**Data supplied**:

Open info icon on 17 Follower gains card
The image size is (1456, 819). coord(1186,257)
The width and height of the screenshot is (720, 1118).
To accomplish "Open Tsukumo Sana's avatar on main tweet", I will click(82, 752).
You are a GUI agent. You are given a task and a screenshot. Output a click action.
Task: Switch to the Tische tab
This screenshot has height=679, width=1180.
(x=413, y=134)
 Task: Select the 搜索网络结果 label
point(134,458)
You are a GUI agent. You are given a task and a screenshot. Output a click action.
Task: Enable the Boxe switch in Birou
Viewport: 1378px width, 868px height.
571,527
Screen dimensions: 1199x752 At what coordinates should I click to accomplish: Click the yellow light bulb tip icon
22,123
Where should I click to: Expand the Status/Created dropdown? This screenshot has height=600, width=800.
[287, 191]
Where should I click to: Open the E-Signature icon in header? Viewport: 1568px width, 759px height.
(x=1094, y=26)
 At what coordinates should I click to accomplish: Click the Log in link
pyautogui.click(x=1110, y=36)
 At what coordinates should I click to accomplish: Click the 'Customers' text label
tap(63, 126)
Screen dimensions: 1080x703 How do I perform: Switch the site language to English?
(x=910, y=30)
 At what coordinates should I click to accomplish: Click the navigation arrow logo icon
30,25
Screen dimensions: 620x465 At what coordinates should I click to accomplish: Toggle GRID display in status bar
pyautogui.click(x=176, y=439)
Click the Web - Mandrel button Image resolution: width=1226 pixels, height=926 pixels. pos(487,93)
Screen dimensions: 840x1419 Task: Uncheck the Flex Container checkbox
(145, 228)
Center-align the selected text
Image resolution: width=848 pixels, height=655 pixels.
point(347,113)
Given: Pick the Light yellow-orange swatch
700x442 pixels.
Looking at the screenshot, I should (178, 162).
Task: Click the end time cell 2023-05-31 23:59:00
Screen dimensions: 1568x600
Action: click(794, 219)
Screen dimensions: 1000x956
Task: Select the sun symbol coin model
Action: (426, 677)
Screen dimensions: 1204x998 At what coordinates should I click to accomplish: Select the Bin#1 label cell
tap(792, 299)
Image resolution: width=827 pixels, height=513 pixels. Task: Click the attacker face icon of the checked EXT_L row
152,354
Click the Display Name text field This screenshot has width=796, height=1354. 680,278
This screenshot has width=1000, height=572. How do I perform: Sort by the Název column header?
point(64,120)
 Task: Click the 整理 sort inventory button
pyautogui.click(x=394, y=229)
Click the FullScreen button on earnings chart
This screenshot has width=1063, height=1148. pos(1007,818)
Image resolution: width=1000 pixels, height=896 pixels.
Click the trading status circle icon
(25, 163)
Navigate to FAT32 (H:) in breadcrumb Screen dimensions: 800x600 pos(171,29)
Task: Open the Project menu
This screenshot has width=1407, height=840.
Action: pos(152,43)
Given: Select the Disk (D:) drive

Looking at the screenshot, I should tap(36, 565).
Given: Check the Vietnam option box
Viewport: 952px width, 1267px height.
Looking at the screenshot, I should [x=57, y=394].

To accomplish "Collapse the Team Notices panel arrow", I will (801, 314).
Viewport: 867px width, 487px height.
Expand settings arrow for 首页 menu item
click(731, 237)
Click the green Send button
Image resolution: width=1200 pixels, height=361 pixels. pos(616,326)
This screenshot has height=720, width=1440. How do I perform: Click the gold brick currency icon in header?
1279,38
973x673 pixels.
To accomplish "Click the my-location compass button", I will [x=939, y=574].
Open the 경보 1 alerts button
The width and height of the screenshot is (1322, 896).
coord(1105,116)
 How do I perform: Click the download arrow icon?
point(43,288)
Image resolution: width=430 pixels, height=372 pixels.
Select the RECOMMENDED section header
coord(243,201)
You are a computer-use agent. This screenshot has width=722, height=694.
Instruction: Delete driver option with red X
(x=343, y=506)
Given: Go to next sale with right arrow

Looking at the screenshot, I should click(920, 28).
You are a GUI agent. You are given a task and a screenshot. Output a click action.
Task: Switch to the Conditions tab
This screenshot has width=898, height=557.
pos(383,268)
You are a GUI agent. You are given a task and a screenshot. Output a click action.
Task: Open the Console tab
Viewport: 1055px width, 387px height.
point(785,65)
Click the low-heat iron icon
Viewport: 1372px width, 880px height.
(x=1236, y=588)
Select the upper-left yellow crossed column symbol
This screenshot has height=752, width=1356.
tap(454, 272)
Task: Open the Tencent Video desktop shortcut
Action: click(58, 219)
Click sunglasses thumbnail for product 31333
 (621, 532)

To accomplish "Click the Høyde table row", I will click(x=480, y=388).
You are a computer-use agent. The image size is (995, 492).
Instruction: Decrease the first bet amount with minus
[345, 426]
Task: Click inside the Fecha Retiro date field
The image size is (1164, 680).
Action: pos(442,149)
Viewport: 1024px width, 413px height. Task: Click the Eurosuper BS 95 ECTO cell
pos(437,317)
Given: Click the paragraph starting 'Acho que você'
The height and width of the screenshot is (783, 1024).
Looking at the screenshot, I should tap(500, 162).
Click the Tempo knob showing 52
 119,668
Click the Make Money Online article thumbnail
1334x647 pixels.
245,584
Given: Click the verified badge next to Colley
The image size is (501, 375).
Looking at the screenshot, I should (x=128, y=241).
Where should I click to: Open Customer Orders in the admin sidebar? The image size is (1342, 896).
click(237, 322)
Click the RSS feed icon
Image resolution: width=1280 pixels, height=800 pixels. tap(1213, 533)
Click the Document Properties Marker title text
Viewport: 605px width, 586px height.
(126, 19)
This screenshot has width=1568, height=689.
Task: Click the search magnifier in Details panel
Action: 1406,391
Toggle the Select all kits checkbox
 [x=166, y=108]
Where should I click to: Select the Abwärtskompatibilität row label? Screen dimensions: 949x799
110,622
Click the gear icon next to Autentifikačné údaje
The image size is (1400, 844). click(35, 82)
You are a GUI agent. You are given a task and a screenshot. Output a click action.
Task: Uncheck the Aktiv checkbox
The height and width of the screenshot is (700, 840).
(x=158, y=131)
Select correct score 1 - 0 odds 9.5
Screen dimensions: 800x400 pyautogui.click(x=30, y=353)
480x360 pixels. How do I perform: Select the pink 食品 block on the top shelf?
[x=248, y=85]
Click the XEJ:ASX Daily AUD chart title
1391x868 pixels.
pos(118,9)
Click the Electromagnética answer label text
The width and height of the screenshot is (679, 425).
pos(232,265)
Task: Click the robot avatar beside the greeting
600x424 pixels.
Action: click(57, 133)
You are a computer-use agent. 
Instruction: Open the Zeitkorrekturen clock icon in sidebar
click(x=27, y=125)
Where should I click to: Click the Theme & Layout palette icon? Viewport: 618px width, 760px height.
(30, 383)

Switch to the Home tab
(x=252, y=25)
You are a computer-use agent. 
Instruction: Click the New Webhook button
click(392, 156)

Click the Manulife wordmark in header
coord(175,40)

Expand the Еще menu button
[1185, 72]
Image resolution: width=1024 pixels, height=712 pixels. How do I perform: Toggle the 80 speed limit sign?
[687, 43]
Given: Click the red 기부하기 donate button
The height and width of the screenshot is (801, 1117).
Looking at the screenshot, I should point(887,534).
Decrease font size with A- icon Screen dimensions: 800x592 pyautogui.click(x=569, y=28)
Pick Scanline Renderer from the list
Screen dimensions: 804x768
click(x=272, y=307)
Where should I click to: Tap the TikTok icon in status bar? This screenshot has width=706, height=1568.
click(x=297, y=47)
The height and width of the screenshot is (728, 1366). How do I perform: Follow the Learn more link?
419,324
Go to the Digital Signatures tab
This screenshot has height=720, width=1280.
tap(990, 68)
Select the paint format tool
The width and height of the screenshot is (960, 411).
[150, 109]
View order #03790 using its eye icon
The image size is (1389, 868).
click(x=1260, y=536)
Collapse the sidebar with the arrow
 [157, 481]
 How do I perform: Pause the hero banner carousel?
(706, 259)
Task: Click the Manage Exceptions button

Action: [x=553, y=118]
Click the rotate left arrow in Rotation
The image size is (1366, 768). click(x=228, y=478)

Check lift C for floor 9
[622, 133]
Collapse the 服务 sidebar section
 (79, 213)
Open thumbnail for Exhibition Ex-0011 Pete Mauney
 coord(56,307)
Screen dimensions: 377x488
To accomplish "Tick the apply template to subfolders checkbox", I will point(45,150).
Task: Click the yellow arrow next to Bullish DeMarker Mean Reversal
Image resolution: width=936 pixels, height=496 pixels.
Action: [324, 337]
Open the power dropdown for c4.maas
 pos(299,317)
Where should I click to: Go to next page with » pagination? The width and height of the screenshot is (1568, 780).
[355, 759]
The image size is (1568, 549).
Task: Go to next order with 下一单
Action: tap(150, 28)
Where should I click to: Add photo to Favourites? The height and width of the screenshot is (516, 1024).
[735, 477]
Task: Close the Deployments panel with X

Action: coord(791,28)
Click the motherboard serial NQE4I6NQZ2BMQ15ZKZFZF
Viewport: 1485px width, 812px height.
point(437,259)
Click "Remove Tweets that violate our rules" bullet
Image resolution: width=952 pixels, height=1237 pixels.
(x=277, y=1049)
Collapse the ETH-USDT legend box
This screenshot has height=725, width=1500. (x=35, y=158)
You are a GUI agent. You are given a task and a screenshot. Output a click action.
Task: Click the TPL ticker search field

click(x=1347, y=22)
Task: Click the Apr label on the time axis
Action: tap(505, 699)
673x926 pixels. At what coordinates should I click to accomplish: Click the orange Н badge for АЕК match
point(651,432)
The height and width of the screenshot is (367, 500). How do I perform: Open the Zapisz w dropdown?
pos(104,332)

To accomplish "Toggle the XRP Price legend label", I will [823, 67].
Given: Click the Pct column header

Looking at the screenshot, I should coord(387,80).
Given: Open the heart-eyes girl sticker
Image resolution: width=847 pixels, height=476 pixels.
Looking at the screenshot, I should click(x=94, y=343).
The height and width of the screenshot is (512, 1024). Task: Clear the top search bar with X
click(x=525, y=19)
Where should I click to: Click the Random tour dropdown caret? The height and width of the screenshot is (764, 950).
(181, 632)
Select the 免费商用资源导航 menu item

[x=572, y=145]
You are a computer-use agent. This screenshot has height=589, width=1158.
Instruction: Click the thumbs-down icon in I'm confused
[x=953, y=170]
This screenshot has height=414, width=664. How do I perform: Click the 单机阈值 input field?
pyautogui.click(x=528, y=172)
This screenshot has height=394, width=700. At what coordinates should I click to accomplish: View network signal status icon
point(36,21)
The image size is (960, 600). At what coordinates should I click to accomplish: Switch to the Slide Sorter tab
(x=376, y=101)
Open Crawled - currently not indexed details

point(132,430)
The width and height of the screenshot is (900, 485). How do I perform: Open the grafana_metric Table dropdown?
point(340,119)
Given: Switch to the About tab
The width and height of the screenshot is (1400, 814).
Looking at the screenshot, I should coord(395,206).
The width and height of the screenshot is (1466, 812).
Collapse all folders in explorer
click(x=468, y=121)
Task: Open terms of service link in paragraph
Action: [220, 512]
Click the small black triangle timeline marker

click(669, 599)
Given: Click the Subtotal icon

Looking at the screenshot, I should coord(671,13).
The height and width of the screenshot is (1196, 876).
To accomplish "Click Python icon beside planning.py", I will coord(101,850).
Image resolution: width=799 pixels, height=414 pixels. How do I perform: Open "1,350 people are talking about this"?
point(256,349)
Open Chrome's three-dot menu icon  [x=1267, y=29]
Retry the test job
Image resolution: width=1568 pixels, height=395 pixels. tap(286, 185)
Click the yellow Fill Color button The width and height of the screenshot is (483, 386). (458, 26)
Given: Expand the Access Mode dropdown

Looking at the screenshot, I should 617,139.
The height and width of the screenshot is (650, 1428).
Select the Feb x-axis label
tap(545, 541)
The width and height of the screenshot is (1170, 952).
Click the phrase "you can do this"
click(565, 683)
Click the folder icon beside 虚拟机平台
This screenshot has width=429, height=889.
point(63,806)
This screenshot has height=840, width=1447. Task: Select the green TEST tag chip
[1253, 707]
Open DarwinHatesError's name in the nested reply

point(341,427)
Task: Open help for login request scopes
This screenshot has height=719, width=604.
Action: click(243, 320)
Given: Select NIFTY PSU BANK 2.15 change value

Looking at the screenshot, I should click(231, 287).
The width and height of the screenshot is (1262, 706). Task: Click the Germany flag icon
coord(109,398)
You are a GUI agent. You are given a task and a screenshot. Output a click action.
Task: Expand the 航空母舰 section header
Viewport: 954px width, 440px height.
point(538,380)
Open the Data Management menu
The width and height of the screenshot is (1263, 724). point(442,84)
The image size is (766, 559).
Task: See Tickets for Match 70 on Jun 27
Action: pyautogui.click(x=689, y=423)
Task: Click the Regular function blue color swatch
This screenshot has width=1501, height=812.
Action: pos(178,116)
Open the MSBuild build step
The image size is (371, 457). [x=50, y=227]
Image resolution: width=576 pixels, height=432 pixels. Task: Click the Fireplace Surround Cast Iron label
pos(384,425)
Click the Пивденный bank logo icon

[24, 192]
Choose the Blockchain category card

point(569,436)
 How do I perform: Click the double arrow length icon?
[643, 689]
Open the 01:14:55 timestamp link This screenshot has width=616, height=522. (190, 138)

**Work to be completed**:
Look through the entries above and work out how many lines contain the string "swatch". Give that number alone.

**Reply to the task**:
2